_Supplied records_.
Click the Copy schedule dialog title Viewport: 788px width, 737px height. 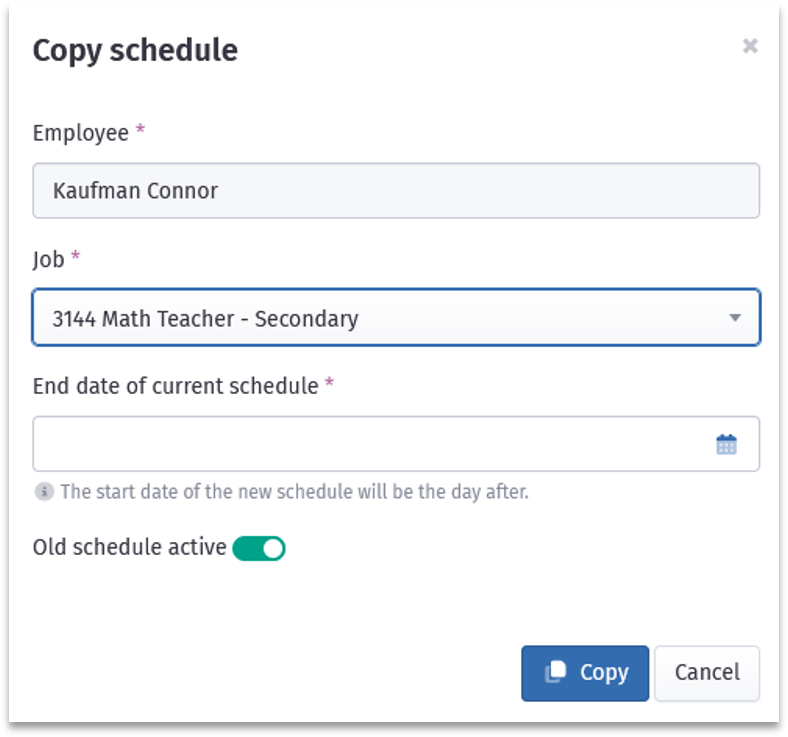(135, 51)
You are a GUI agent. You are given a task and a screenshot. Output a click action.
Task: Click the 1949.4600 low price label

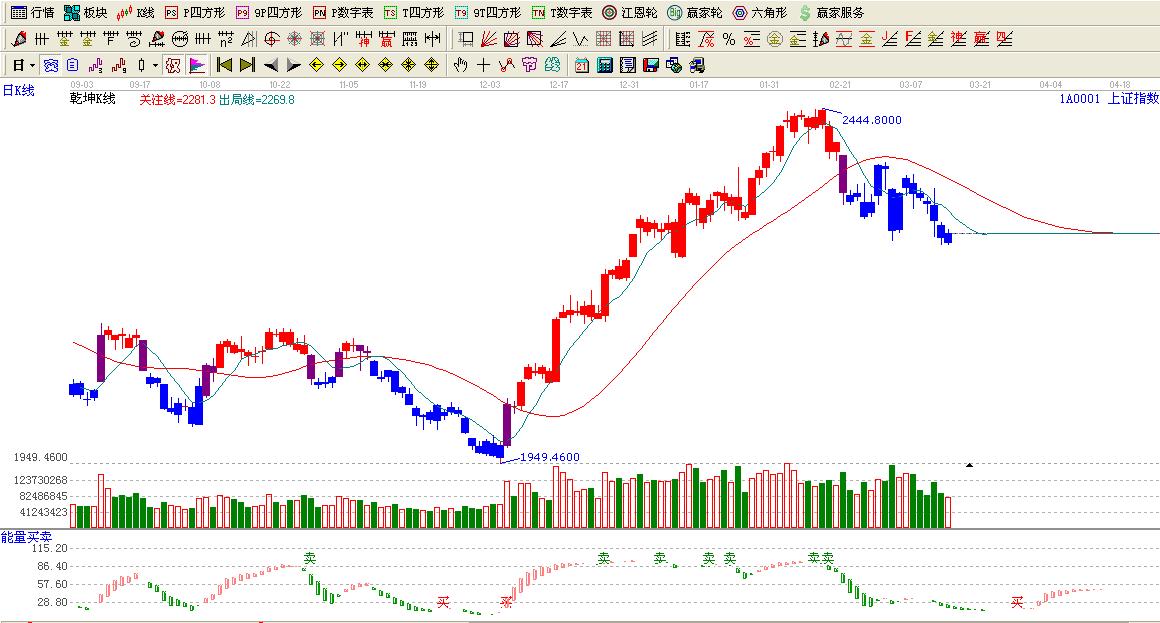point(549,457)
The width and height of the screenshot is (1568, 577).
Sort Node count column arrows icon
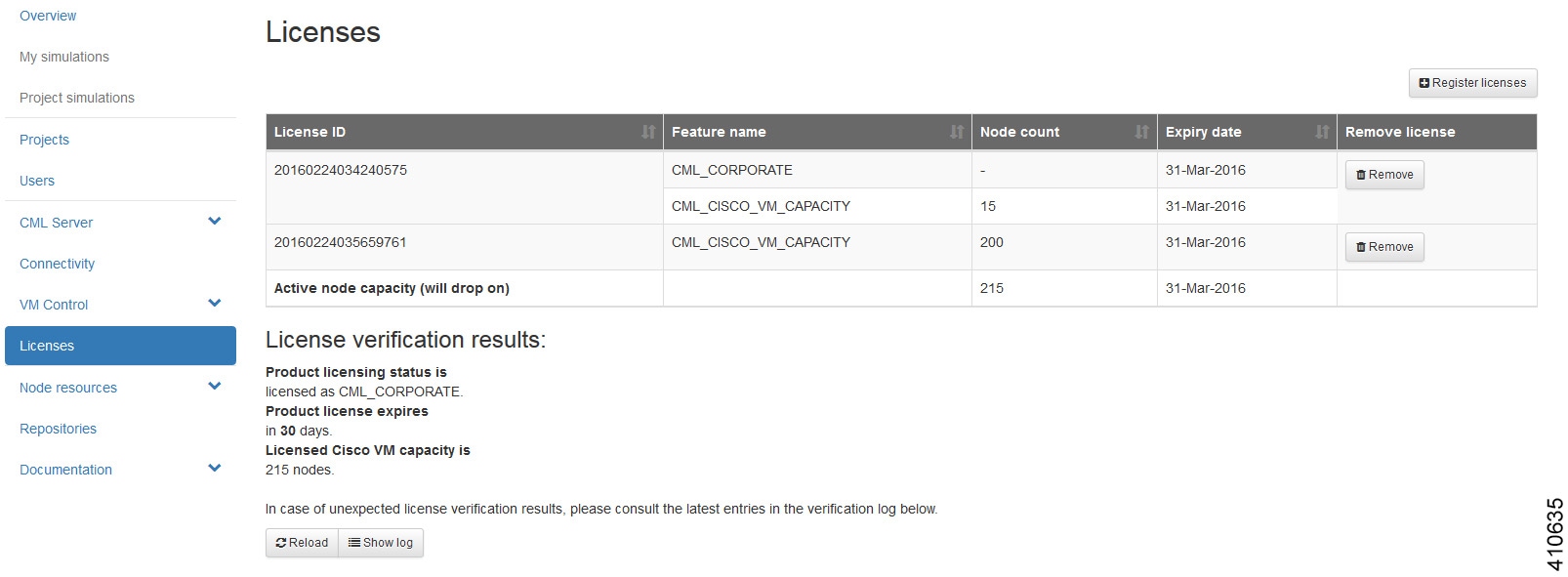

_Action item_. Your copy should consist solely of the lines from the line containing "Task: Click the 1949.4600 low price label" through the last line of the records above, reproduced exactly, with the pictures left out.

_Task response_.
Task: Click the 1949.4600 low price label

point(549,457)
The width and height of the screenshot is (1568, 577).
Sort Node count column arrows icon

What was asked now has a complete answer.